● **INPUT**:
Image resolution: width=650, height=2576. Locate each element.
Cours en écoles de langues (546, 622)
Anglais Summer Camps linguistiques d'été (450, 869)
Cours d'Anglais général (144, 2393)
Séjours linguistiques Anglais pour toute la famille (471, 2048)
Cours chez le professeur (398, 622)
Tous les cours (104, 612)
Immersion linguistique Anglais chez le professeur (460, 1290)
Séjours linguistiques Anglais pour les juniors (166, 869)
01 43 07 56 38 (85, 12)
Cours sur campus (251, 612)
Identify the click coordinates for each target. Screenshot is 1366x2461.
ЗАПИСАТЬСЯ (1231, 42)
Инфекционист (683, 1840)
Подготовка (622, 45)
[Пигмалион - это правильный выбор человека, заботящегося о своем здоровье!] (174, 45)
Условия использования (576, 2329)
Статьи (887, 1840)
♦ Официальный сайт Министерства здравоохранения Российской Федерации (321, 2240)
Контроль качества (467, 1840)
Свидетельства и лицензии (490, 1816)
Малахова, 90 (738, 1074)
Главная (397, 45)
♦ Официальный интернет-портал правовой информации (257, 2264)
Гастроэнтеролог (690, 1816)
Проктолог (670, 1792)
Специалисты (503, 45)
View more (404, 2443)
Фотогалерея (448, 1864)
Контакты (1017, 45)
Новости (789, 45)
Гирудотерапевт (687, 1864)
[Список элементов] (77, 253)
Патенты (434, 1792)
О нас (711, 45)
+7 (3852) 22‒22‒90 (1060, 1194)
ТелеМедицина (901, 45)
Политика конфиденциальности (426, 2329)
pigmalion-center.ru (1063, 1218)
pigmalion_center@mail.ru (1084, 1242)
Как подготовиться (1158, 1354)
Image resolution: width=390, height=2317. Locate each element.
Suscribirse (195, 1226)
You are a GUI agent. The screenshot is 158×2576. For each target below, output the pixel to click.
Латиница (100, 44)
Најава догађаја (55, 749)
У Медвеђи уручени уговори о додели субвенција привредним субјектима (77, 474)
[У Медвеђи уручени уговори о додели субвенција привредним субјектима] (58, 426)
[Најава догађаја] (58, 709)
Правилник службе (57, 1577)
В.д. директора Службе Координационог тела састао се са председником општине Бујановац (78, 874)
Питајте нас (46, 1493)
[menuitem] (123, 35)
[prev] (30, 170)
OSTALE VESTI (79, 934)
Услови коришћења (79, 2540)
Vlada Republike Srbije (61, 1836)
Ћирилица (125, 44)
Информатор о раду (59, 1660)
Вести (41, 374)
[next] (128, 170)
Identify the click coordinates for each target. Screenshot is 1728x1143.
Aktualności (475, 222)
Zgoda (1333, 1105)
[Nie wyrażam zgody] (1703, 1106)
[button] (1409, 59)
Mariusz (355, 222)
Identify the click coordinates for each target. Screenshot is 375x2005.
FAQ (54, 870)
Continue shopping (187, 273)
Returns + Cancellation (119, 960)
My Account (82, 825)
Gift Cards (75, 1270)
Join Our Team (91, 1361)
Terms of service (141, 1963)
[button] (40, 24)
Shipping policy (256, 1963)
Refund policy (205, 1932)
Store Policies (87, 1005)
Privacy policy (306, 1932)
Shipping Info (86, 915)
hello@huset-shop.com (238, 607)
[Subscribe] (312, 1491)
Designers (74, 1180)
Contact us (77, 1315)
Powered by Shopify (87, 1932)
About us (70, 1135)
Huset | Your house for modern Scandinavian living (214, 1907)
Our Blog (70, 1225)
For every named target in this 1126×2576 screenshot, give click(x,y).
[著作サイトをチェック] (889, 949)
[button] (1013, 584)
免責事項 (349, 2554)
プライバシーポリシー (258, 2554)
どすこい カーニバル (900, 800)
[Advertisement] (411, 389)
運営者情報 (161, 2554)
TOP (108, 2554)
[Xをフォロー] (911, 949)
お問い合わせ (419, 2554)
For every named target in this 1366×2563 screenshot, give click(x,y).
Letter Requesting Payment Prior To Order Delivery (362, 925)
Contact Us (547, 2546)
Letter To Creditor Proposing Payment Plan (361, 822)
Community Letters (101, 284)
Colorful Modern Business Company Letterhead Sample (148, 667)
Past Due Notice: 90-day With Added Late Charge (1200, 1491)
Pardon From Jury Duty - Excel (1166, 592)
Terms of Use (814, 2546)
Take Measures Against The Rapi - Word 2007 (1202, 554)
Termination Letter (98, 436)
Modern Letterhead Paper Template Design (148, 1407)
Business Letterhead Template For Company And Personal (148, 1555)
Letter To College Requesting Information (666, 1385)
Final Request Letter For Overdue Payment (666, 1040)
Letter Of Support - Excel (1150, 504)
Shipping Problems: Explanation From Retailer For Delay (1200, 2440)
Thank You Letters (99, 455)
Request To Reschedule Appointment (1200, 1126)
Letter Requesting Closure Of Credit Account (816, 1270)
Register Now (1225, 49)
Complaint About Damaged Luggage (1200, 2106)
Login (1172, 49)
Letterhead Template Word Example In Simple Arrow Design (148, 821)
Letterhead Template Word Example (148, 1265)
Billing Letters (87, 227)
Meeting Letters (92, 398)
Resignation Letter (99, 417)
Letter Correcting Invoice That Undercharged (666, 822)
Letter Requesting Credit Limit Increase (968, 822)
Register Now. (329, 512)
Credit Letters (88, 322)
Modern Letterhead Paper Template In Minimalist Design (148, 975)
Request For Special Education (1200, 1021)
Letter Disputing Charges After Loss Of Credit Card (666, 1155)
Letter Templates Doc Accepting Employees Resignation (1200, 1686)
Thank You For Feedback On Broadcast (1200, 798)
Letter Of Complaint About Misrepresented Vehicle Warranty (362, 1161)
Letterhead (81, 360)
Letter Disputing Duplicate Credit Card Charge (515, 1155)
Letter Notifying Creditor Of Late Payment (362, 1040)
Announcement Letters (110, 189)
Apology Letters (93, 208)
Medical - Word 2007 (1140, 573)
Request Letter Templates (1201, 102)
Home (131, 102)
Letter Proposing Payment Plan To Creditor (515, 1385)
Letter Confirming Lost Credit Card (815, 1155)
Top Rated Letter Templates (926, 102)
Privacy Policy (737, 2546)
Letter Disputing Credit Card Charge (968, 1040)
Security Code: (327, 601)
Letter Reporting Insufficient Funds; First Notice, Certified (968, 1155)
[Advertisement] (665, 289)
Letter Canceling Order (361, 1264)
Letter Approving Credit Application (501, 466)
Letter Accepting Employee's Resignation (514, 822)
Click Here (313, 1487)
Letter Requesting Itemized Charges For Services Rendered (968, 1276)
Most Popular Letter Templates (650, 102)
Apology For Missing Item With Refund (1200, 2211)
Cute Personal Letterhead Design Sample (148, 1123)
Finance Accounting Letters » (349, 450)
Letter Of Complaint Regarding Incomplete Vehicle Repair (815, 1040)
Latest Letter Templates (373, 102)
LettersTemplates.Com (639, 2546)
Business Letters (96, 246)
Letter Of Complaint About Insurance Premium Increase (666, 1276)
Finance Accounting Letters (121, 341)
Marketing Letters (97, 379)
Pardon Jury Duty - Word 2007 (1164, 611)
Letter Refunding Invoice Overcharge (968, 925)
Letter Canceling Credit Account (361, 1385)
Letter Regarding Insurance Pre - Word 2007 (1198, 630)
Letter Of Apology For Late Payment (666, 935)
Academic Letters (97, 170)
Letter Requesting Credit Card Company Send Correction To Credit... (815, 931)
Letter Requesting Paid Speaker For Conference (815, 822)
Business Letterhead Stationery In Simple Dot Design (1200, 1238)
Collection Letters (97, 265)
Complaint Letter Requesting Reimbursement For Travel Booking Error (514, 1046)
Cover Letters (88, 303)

● **TASK OBJECTIVE**: A single figure is required: the number of lines in the entries that hold the string "resolution".

● **REPLY**: 2